Varicella zoster-specific CD4+Foxp3+ T cells accumulate after cutaneous antigen challenge in humans

• Published in: The Journal of immunology (1950) Vol. 190; no. 3; pp. 977 - 986
• Main Authors: Vukmanovic-Stejic, Milica, Sandhu, Daisy, Sobande, Toni O, Agius, Elaine, Lacy, Katie E, Riddell, Natalie, Montez, Sandra, Dintwe, One B, Scriba, Thomas J, Breuer, Judith, Nikolich-Zugich, Janko, Ogg, Graham, Rustin, Malcolm H A, Akbar, Arne N
• Format: Journal Article
• Language: English
• Published: United States 01.02.2013
• Subjects: Adult; Aged; Aged, 80 and over; Aging - immunology; Antigens, CD - analysis; Antigens, Viral - administration & dosage; Antigens, Viral - immunology; CD4-Positive T-Lymphocytes - chemistry; CD4-Positive T-Lymphocytes - immunology; Female; Forkhead Transcription Factors - analysis; Herpesvirus 3, Human - immunology; Humans; Hypersensitivity, Delayed - immunology; Immediate-Early Proteins - administration & dosage; Immediate-Early Proteins - immunology; Immunodominant Epitopes - immunology; Immunologic Memory; Injections, Intradermal; Intradermal Tests; Ki-67 Antigen - analysis; Lymphocyte Activation; Male; Middle Aged; Skin - immunology; T-Cell Antigen Receptor Specificity; T-Lymphocyte Subsets - chemistry; T-Lymphocyte Subsets - immunology; T-Lymphocytes, Regulatory - immunology; Tuberculin Test; Varicella-zoster virus; Viral Envelope Proteins - administration & dosage; Viral Envelope Proteins - immunology; Young Adult
• ISSN: 0022-1767; 1550-6606
• DOI: 10.4049/jimmunol.1201331

We investigated the relationship between varicella zoster virus (VZV)-specific memory CD4(+) T cells and CD4(+)Foxp3(+) regulatory T cells (Tregs) that accumulate after intradermal challenge with a VZV skin test Ag.
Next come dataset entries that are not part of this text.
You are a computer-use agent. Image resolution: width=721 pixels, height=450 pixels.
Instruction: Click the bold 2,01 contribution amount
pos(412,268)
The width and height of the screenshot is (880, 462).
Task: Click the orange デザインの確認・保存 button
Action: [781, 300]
VZV-specific CD4(+) T cells were identified with a MHC class II tetramer or by intracellular staining for either IFN-γ or IL-2 after Ag rechallenge in vitro. VZV-specific T cells, mainly of a central memory (CD45RA(-)CD27(+)) phenotype, accumulate at the site of skin challenge compared with the blood of the same individuals. This resulted in part from local proliferation because >50% of tetramer defined Ag-specific CD4(+) T cells in the skin expressed the cell cycle marker Ki67. CD4(+)Foxp3(+) T cells had the characteristic phenotype of Tregs, namely CD25(hi)CD127(lo)CD39(hi) in both unchallenged and VZV challenged skin and did not secrete IFN-γ or IL-2 after antigenic restimulation. The CD4(+)Foxp3(+) T cells from unchallenged skin had suppressive activity, because their removal led to an increase in cytokine secretion after activation. After VZV Ag injection, Foxp3(+)CD25(hi)CD127(lo)CD39(hi) T cells were also found within the VZV tetramer population. Their suppressive activity could not be directly assessed by CD25 depletion because activated T cells in the skin were also CD25(+). Nevertheless, there was an inverse correlation between decreased VZV skin responses and proportion of CD4(+)Foxp3(+) T cells present, indicating indirectly their inhibitory activity in vivo. These results suggest a linkage between the expansion of Ag-specific CD4(+) T cells and CD4(+) Tregs that may provide controlled responsiveness during Ag-specific stimulation in tissues.